Une rare aquarelle abstraite datée de 1931 accueille le visiteur. Celle-ci témoigne d’un dynamisme aussi rare que novateur pour l’époque. Les diagonales prononcées y coexistent avec des structures concentriques. Figures in a landscape, un dessin au crayon de 1935, rassemble trois figures nues autour d’un canot sur fond d’île lacustre. On ne peut s’empêcher devant cette composition élégiaque de songer à Beckmann. Open Window rassemble des aires géométriques saccadées sur lesquelles s’appuient des plans de couleurs. Des années 1930, on retrouve bouquets, associations d’objets, pots ou bouteilles proches de la nature morte si typiques de l’École de Paris. Se partageant parfois dans une même œuvre entre figuration et abstraction, Brandtner s’adonne également au portrait et aux scènes urbaines. Dès 1934, comme en témoigne Sixteen Islands Laurentian Mountains, Brandtner développe une vision personnelle et moderniste du paysage canadien. Les formes issues de la nature trouvent écho dans des réseaux linéaires saccadés affirmant ainsi l’autonomie des moyens pastiques face aux exigences du sujet. Ces œuvres, en un tour de force, sont à la fois abstraites et figuratives. Elles traduisent en même temps avec vigueur l’esprit si typique des lieux. « L’artiste d’aujourd’hui, disait Brandtner, doit libérer l’inexhaustible réservoir d’énergie des associations visuelles. » Certaines œuvres se rapprochent d’un certain hédonisme cher à la peinture française de l’entre-deux-guerres. D’autres dévoilent un souci de construction que n’aurait pas renié Braque ou Le Corbusier peintre. Brandtner aime les arbres qu’il transforme en structures abstraites. Il aime aussi peindre et dessiner des chevaux.
Guerre et paix
L’exposition reflète les directions et les facettes parfois imprévisibles qu’emprunte le jeu de ses associations. L’art de cet artiste épris de liberté et d’engagement social se fait parfois le journal des grands événements du XXe siècle. Durant la guerre, Brandtner s’attache à décrire le travail des ouvriers qui produisent armes et munitions. Ses dessins croquent sur le vif les ouvriers à l’usine de la Canadian Vickers. Il célèbre la victoire de 1945 dans une scène jubilatoire. Au détriment de tout accent héroïque ou pompier, cette allégorie joyeuse demeure très humaine. Une encre de 1948 préliminaire à une œuvre monumentale publique sur la paix revenue affiche un optimisme foncier. Ici l’espoir succède à l’apocalypse. Intitulée Post War (1948), ce dessin préparatoire à une œuvre publique montre les progrès technologiques, la prospérité économique et les développements sociologiques heureux du baby-boom associés aux lendemains de la guerre.

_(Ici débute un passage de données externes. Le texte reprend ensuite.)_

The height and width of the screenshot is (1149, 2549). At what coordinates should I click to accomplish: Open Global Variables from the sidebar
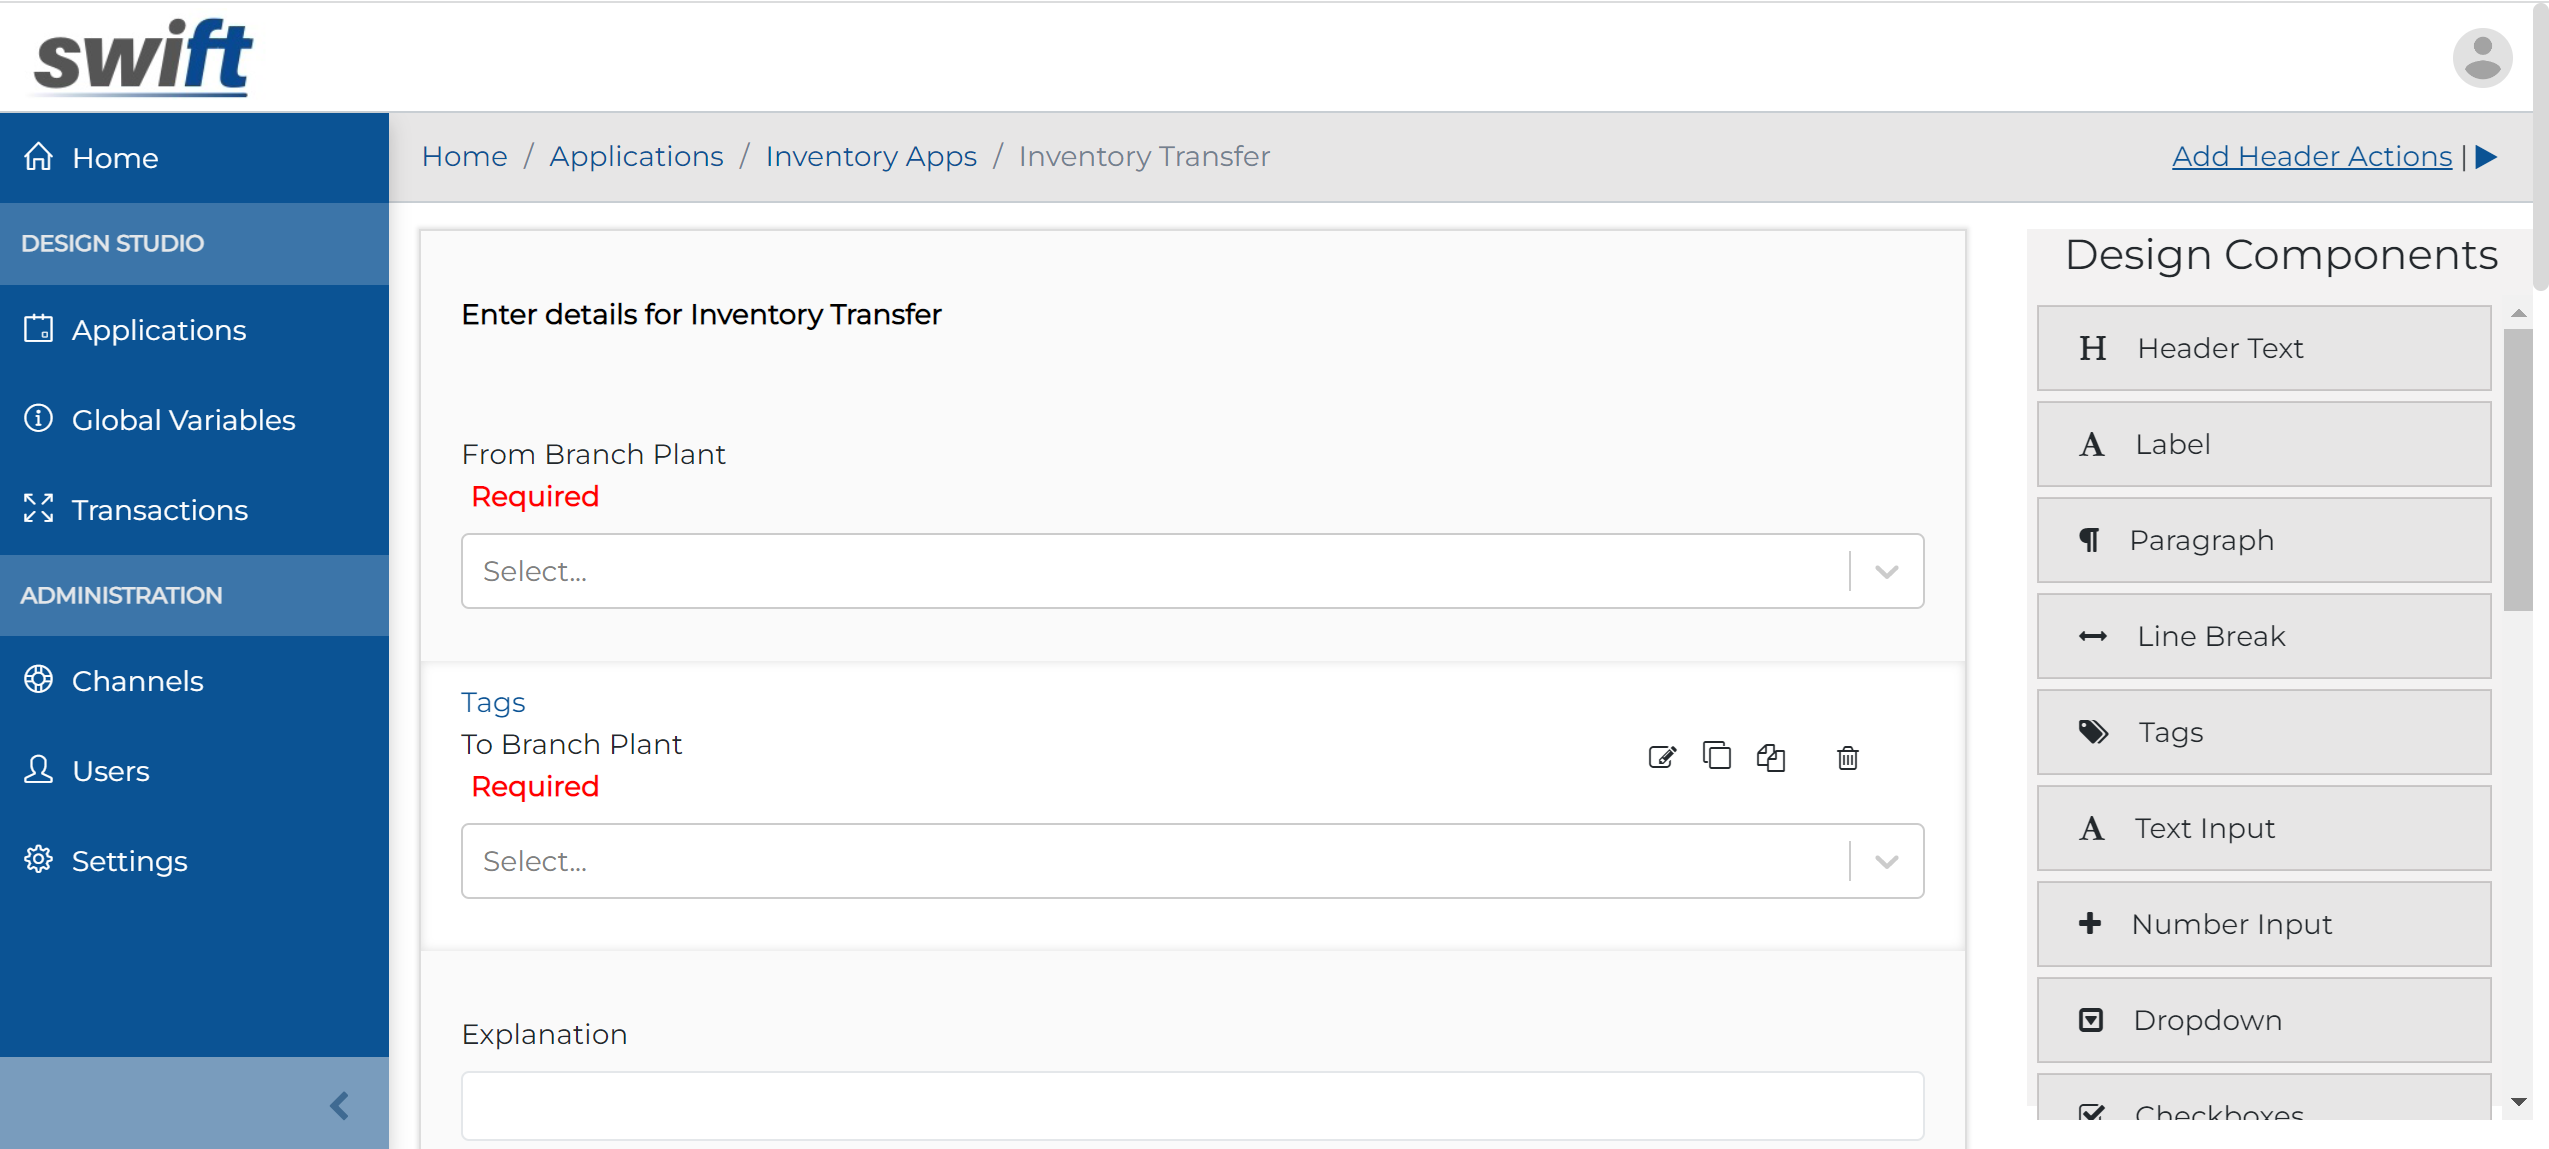point(183,419)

Durant les années 1950 et 1960, entre motifs floraux ou paysagistes et compositions abstractisantes, Brandtner jamais ne se range dans le camp des abstraits purs et durs, une tendance dont il était pourtant l’un des précurseurs. Il se coltine et se mesure sans cesse au visible. « Sans la nature pour nous stimuler et nous exciter, nos pouvoirs d’invention seraient vite épuisés. » On a l’impression que ce peintre foncièrement versatile n’arrive pas choisir une voie ou une ligne par trop affirmée. Paradoxalement, c’est en cela même qu’il se démarque, comme il l’a toujours fait, de ses contemporains.
Fritz Brandtner, exposition rétrospective à la Galerie Valentin du 10 au 24 septembre 2011
[1] Cité par Helen Dufy dans le catalogue de l’exposition Le Meilleur des mondes de Fritz Brandtner, Agnes Etherington Art Centre, Kingston, Ontario, 1982, p. 28.